I did get things taken care of to be able to get the funds together for the construction project that he was waiting on me for. I left a note on his chair at the office for him to find in the morning to let him know. I told him I had taken care of it so that he could get what he needed and put a smiley face at the bottom of the note. I hope that will ease his mind a little bit and maybe, just maybe, soften him to me more...
Yes, everyone around us, too, thinks we have a "perfect M" and that we're great for each other. H even said that. He said that any man would be so lucky to have me. He told me he doesn't want me to think that this happened because he thinks I'm not beautiful; it was just a matter of I didn't want him anymore and someone else did - OUCH! It just goes to show you that you don't appreciate what you have until you feel it slipping through your fingers. And to now hear him say the other day that "it's too late..." It just tears me apart. I want so badly to show him that I CAN be the wife and lover he wants. I just have to pray that I will someday get that chance again.
I forgot to tell you all that he also told me the other day that things could never be the same, I'm presuming meaning after all of this has happened. I told him that he hadn't given it a chance. It feels like he's just making excuses to somehow justify what he is doing. You can't say that "it's too late" and "it's just not me to get help" and "things can never be the same," etc. if you REALLY WANT to make something work. He is such a fighter in all that he does, as am I, so it's so hard to see him let go of this in what feels like to me to be such an easy manner. The bottom line is that he has chosen, at least for now, NOT to fight for us. That's what the whole problem is.

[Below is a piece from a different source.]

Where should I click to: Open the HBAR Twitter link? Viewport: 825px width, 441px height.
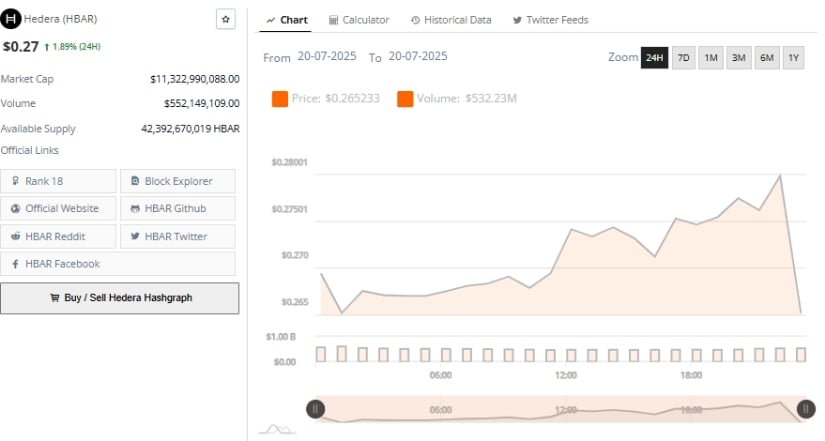pos(178,236)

I asked him the other day if we weren't together if he was going to be with her. He said he didn't know. He's told me a few times that he didn't know if she was the end-all person that he wanted to be with. That scares me a little bit, because if he's not that attached to her, then when it ends, he might still not want me anymore. It's possible and probably, though, that he just is trying to spare my feelings by telling me that.
I can't imagine how he could ever be able to take her around his family and friends knowing in the back of his mind how this started, but maybe that wouldn't bother him. I don't know. I was thinking the other day how I would ever possibly handle this if we had to tell people that it was over, and I struggled with those thoughts quite a bit. I know I shouldn't care, but I DO care about what other people think, and I don't want them to think that I gave up on us. I want them to know that it was him and that he found someone else. I know it's wrong, but part of me just wants to tell everyone about her if we don't work out just so that I can sabotage his R with her so that he CAN'T take her (at least very easily) around other people. I know that's wrong and I'm just venting because I'm hurting so much, as ultimately I DO just want him to be happy, and if that's with her, then sobeit. It's just my angry side coming out of me. If this doesn't work out, I just want everyone to know that I wanted it to work and was willing to work on it. He would probably just want to tell everyone that we "drifted apart" or something - bulls**t. That may be true, and I take full responsibility for my part in that, but there is still no reason for him to have gone to the extreme that he did and for all that he has done to me since then. Whew! Sorry about that rampage.
Anyway, thanks again for posting on my thread, Penny. I WILL work on being strong and patient and being a better communicator without all of the questions and pressure. I need some time, AND I WILL get there! Thanks for your support and, again, I wish you all the best in what you are going through as well. STAY STRONG!